Рекуперация (Яловецкий) - страница 40

Ему надоела опека, палки в колеса его инициативам, сомнения в компетенции, особенно после скандала с любовницей Дооса, когда тот во всеуслышание объявил его научной посредственностью, припечатав клеймом "любимчик Серебрякова". В тот раз Соболев положил конец истерике завлаба оборвав его жёстко в лучших традициях спецслужб: "Молчать! Хотите побеседовать в другом месте?!" Он помнил, как

Сдулся и потух полный ненависти яростный выброс Дооса. Сегодня любовника Колывановой, биолога, заведовавшей всей подопытной живностью лаборатории, ждёт куда как весомей сюрприз. Останутся в прошлом все эти дрязги, рабочий роман, корпоративные посиделки с возлияниями и прочее дерьмо, отвлекающее от настоящей работы, подлинными исследованиями, решительно приблизившими монтаж прототипа машины времени. ОЛИБ под его руководством, а не депортированного во время войны немца.

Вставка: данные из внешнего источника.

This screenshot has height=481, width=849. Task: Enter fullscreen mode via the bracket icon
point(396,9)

Злость вновь затмила сознание чёрной волной, потушив, редкие блёстки здравого смысла, сострадания и жалости. Доос оставался не просто коллегой-соперником, а на голову превосходившим Виктора Сергеевича новатором и учёным, но Соболев боялся в этом признаться. Уверенность в безупречности плана теракта, а главное последствий расследования, гасила искорки сомнений и страха. Соболев рассуждал следующим образом: два ключевых свидетеля просто не смогут убедить следователей и членов комиссии о виновности кадрового сотрудника КГБ. Сама абсурдность пояснений Чистякова и Петрушевского о причастности заместителя начальника ОЛИБ, отводила подозрения на других лиц, и в первую очередь, на Дооса, у которого должны найти спрятанный компромат, да ещё какой! Чистяков будет твердить о рядовом задании, которое исполнял много раз — доставке в лабораторию посылки от смежников с уникальными запчастями для экспериментальной установки.

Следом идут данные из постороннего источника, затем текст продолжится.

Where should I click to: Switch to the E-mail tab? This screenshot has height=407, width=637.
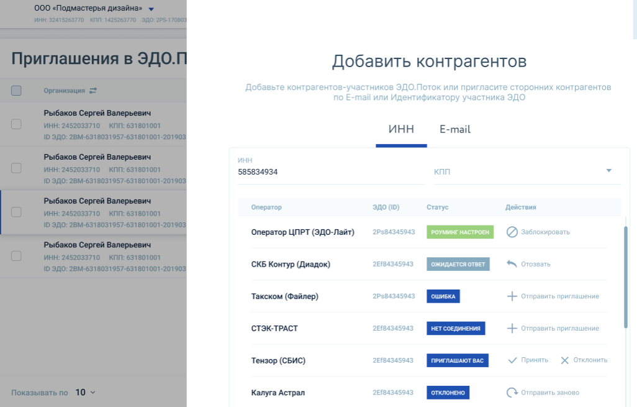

Петрушевский, посвящённый в план Соболева, будет молчать до конца, отлично понимая, что чистосердечное признание приведёт его в психушку или в камеру блока смертников. У этого парня мозги из двадцать первого века, осмысление акции проходит в заданном Соболевым ключе — всё во благо науки. Встряхнуть ОЛИБ, якобы технической неисправностью газовода, убедить высокое начальство в ограниченном финансировании проекта и мер техники безопасности. А главное — вишенка на торте, Генрих Иванович, якобы сотрудник Bundesnachrichtendienst — службы внешней разведки Германии (анонимка о причастности Дооса лежит в сейфе Серебрякова). Пусть ищут, доказывают, Соболев тут ни при чём и тихо будет ждать своего часа.

Углублённый в свои мысли Соболев не заметил "особый" взгляд мужчины, читающего книгу Достоевского "Преступление и наказание. Конечно в школе КГБ, Виктор Сергеевич проходил дисциплины негласного наблюдения, отлично помнил ветерана 7-го управления КГБ СССР, читавшего лекции. Но молодой учёный был далёк от романтики "наружки" или "сбрасывании хвоста". Ему больше нравились оперативная психология, способы воздействия на подозреваемых и несколько десятков часов, отведённых на спецподготовку по рукопашному бою. Между тем мужчина сошёл на ближайшей остановке. Соболев не мог видеть, как поклонник Достоевского пересел в невзрачный "Москвич" и по рации передал: "Объект движется по маршруту. Принимайте на остановке "Кантемировская улица". На Кантемировской в трамвай заскочила молодая парочка, скользнув взглядом по ничего не подозревающему объекту, устроились рядом с кондуктором и весело щебетали до конца маршрута Соболева. Парочка выскочила вслед и проводила старшего лейтенанта до проходной института.